##### SUPPLIED MATERIAL #####

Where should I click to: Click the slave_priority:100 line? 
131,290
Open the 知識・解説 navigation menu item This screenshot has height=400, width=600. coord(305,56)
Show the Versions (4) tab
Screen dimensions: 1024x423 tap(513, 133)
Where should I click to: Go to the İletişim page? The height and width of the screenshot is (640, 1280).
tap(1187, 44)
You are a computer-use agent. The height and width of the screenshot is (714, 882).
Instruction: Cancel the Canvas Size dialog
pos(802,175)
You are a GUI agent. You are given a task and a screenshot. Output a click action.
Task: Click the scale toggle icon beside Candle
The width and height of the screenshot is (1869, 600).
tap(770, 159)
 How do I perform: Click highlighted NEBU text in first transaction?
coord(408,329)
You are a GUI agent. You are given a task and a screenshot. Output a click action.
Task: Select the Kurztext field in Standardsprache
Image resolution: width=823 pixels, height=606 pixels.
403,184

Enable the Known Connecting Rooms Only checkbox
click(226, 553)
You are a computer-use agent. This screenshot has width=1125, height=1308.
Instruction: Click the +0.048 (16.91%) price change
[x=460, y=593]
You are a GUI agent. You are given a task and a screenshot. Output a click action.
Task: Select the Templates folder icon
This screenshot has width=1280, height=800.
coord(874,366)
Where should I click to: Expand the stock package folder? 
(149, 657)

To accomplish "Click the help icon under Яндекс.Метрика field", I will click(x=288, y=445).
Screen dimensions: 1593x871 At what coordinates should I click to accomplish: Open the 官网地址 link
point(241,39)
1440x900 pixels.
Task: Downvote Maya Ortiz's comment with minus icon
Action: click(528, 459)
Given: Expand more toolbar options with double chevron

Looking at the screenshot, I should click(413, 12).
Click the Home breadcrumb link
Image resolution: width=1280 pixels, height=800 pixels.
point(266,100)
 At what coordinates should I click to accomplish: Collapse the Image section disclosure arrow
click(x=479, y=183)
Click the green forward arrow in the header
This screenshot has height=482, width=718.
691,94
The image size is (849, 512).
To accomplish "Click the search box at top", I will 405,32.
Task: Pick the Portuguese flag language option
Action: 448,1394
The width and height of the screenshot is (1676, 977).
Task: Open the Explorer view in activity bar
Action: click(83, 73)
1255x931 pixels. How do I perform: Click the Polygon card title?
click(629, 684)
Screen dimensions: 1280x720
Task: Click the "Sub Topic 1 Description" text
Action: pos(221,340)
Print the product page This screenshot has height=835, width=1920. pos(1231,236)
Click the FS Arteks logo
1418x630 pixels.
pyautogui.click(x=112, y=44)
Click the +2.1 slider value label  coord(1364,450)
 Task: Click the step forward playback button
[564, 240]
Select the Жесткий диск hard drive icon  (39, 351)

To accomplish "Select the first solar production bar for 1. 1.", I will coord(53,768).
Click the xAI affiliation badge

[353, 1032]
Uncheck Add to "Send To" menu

#####

YOUR INSTRUCTIONS.
After reading through the material, print all of it again exactly.

RESPONSE TO THE EXERCISE.
Where should I click to: Click the slave_priority:100 line? 
131,290
Open the 知識・解説 navigation menu item This screenshot has height=400, width=600. coord(305,56)
Show the Versions (4) tab
Screen dimensions: 1024x423 tap(513, 133)
Where should I click to: Go to the İletişim page? The height and width of the screenshot is (640, 1280).
tap(1187, 44)
You are a computer-use agent. The height and width of the screenshot is (714, 882).
Instruction: Cancel the Canvas Size dialog
pos(802,175)
You are a GUI agent. You are given a task and a screenshot. Output a click action.
Task: Click the scale toggle icon beside Candle
The width and height of the screenshot is (1869, 600).
tap(770, 159)
 How do I perform: Click highlighted NEBU text in first transaction?
coord(408,329)
You are a GUI agent. You are given a task and a screenshot. Output a click action.
Task: Select the Kurztext field in Standardsprache
Image resolution: width=823 pixels, height=606 pixels.
403,184

Enable the Known Connecting Rooms Only checkbox
click(226, 553)
You are a computer-use agent. This screenshot has width=1125, height=1308.
Instruction: Click the +0.048 (16.91%) price change
[x=460, y=593]
You are a GUI agent. You are given a task and a screenshot. Output a click action.
Task: Select the Templates folder icon
This screenshot has width=1280, height=800.
coord(874,366)
Where should I click to: Expand the stock package folder? 
(149, 657)

To accomplish "Click the help icon under Яндекс.Метрика field", I will click(x=288, y=445).
Screen dimensions: 1593x871 At what coordinates should I click to accomplish: Open the 官网地址 link
point(241,39)
1440x900 pixels.
Task: Downvote Maya Ortiz's comment with minus icon
Action: click(528, 459)
Given: Expand more toolbar options with double chevron

Looking at the screenshot, I should click(413, 12).
Click the Home breadcrumb link
Image resolution: width=1280 pixels, height=800 pixels.
point(266,100)
 At what coordinates should I click to accomplish: Collapse the Image section disclosure arrow
click(x=479, y=183)
Click the green forward arrow in the header
This screenshot has height=482, width=718.
691,94
The image size is (849, 512).
To accomplish "Click the search box at top", I will 405,32.
Task: Pick the Portuguese flag language option
Action: 448,1394
The width and height of the screenshot is (1676, 977).
Task: Open the Explorer view in activity bar
Action: click(83, 73)
1255x931 pixels. How do I perform: Click the Polygon card title?
click(629, 684)
Screen dimensions: 1280x720
Task: Click the "Sub Topic 1 Description" text
Action: pos(221,340)
Print the product page This screenshot has height=835, width=1920. pos(1231,236)
Click the FS Arteks logo
1418x630 pixels.
pyautogui.click(x=112, y=44)
Click the +2.1 slider value label  coord(1364,450)
 Task: Click the step forward playback button
[564, 240]
Select the Жесткий диск hard drive icon  (39, 351)

To accomplish "Select the first solar production bar for 1. 1.", I will coord(53,768).
Click the xAI affiliation badge

[353, 1032]
Uncheck Add to "Send To" menu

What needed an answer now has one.